From the material below, return exactly the lines starting at the one that holds "Click the git branch fork icon" and ending at the one that holds "Task: Toggle the Fast Boot Disabled setting". Pictures stay out of the answer.
━━━ DATA TO USE
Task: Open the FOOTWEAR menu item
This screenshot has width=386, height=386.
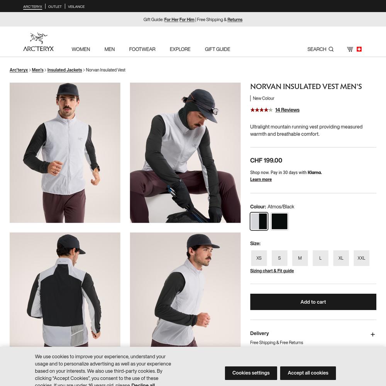Action: pyautogui.click(x=142, y=49)
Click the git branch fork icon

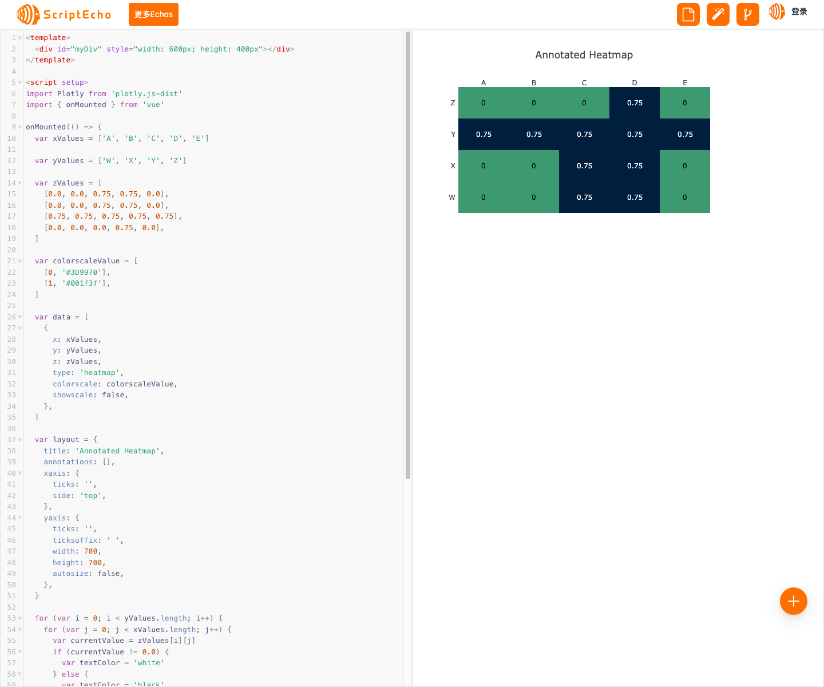[x=747, y=14]
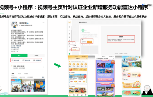Open the settings gear in admin sidebar
Viewport: 153px width, 97px height.
[70, 43]
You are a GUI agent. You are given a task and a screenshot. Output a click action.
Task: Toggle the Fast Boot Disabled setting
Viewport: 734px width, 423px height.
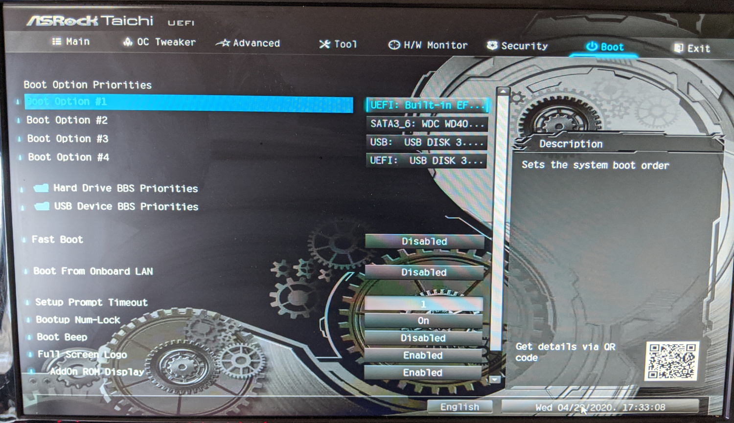[x=424, y=241]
━━━━━━
» TASK SOLUTION
Click the git branch fork icon

[x=747, y=14]
Open the settings gear in admin sidebar
Viewport: 153px width, 97px height.
[70, 43]
You are a GUI agent. You are given a task and a screenshot. Output a click action.
Task: Toggle the Fast Boot Disabled setting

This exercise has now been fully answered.